PROVIDED RECORDS >>
━━━━━━━━━━━━━━━━━━━━
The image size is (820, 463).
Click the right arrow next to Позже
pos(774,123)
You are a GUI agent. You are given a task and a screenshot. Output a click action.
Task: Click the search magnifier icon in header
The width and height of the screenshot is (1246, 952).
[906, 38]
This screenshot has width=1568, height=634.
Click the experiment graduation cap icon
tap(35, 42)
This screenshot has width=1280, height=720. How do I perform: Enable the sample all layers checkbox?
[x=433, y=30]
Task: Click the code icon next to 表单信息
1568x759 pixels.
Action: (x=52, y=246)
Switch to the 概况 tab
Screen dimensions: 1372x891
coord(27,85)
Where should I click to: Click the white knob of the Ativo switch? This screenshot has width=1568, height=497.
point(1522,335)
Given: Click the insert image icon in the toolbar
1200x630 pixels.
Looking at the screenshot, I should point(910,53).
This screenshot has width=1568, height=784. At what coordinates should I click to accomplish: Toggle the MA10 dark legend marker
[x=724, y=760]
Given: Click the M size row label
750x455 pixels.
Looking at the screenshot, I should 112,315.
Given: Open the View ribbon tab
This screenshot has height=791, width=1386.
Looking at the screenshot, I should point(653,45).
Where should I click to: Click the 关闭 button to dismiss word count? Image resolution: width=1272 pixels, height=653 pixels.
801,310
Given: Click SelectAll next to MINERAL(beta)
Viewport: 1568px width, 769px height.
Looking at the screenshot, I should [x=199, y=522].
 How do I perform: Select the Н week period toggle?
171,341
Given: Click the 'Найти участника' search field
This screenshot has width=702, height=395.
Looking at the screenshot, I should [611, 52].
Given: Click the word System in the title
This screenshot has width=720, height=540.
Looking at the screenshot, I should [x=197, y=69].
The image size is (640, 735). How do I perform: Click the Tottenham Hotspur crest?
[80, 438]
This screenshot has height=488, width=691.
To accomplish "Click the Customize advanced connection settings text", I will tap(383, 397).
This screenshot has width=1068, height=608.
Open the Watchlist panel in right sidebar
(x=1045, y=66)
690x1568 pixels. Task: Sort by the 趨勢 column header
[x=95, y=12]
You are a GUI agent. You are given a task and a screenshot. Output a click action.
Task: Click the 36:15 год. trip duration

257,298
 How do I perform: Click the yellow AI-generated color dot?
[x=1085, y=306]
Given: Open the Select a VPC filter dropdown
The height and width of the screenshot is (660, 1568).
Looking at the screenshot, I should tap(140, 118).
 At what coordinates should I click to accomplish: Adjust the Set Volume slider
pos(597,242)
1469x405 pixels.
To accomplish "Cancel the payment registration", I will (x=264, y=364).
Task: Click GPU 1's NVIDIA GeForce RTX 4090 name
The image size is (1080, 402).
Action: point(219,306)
━━━━━━━━━━━━━━━━━━━━
TASK OBJECTIVE >> The full set of entries above should be given again exactly.

SOLUTION TO THIS PROBLEM >>
The image size is (820, 463).
Click the right arrow next to Позже
pos(774,123)
You are a GUI agent. You are given a task and a screenshot. Output a click action.
Task: Click the search magnifier icon in header
The width and height of the screenshot is (1246, 952).
[906, 38]
This screenshot has width=1568, height=634.
Click the experiment graduation cap icon
tap(35, 42)
This screenshot has width=1280, height=720. How do I perform: Enable the sample all layers checkbox?
[x=433, y=30]
Task: Click the code icon next to 表单信息
1568x759 pixels.
Action: (x=52, y=246)
Switch to the 概况 tab
Screen dimensions: 1372x891
coord(27,85)
Where should I click to: Click the white knob of the Ativo switch? This screenshot has width=1568, height=497.
point(1522,335)
Given: Click the insert image icon in the toolbar
1200x630 pixels.
Looking at the screenshot, I should point(910,53).
This screenshot has width=1568, height=784. At what coordinates should I click to accomplish: Toggle the MA10 dark legend marker
[x=724, y=760]
Given: Click the M size row label
750x455 pixels.
Looking at the screenshot, I should 112,315.
Given: Open the View ribbon tab
This screenshot has height=791, width=1386.
Looking at the screenshot, I should point(653,45).
Where should I click to: Click the 关闭 button to dismiss word count? Image resolution: width=1272 pixels, height=653 pixels.
801,310
Given: Click SelectAll next to MINERAL(beta)
Viewport: 1568px width, 769px height.
Looking at the screenshot, I should [x=199, y=522].
 How do I perform: Select the Н week period toggle?
171,341
Given: Click the 'Найти участника' search field
This screenshot has width=702, height=395.
Looking at the screenshot, I should [611, 52].
Given: Click the word System in the title
This screenshot has width=720, height=540.
Looking at the screenshot, I should [x=197, y=69].
The image size is (640, 735). How do I perform: Click the Tottenham Hotspur crest?
[80, 438]
This screenshot has height=488, width=691.
To accomplish "Click the Customize advanced connection settings text", I will tap(383, 397).
This screenshot has width=1068, height=608.
Open the Watchlist panel in right sidebar
(x=1045, y=66)
690x1568 pixels. Task: Sort by the 趨勢 column header
[x=95, y=12]
You are a GUI agent. You are given a task and a screenshot. Output a click action.
Task: Click the 36:15 год. trip duration

257,298
 How do I perform: Click the yellow AI-generated color dot?
[x=1085, y=306]
Given: Open the Select a VPC filter dropdown
The height and width of the screenshot is (660, 1568).
Looking at the screenshot, I should tap(140, 118).
 At what coordinates should I click to accomplish: Adjust the Set Volume slider
pos(597,242)
1469x405 pixels.
To accomplish "Cancel the payment registration", I will (x=264, y=364).
Task: Click GPU 1's NVIDIA GeForce RTX 4090 name
The image size is (1080, 402).
Action: point(219,306)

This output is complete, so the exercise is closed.